Top of INPUT DATA
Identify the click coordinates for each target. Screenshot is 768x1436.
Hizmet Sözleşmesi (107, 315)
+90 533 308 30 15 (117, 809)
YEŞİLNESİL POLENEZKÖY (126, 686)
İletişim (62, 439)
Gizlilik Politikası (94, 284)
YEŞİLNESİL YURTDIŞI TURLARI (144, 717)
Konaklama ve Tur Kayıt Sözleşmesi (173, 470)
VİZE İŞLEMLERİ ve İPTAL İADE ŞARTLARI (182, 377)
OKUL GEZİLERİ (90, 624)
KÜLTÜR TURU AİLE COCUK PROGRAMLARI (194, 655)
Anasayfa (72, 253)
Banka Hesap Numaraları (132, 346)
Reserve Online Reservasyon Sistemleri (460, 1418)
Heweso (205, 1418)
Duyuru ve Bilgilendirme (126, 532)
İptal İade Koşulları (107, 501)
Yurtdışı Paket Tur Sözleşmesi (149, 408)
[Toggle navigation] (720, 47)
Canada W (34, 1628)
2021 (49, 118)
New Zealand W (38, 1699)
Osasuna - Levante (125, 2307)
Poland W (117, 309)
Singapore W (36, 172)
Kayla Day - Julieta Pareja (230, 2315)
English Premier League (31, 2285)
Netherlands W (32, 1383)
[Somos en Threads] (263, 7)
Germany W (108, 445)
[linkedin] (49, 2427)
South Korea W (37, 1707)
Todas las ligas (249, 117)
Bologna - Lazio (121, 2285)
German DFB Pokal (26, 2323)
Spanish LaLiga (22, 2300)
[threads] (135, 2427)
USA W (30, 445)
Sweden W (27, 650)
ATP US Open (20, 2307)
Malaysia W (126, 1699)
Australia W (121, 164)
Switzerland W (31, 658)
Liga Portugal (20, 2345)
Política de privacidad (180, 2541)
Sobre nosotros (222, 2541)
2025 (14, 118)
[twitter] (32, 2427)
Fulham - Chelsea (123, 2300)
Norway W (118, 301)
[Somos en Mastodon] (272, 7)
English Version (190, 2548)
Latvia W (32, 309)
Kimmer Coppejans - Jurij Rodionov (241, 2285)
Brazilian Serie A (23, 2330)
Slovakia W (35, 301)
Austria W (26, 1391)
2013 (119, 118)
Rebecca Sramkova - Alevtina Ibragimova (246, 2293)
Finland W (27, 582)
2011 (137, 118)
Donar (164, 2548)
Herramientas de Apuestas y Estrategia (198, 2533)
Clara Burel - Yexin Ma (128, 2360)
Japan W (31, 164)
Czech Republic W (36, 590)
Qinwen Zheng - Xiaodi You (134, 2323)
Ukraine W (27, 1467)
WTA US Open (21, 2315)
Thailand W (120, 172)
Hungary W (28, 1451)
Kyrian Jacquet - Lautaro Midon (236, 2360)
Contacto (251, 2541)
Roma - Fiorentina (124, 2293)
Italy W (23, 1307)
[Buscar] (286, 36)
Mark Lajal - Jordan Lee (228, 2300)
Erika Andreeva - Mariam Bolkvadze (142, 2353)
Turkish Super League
Bottom of INPUT DATA
> _TASK DESCRIPTION_
Pull out each line of the records holding the string "League".

> _RESULT OF THE EXERCISE_
English Premier League (31, 2285)
Turkish Super League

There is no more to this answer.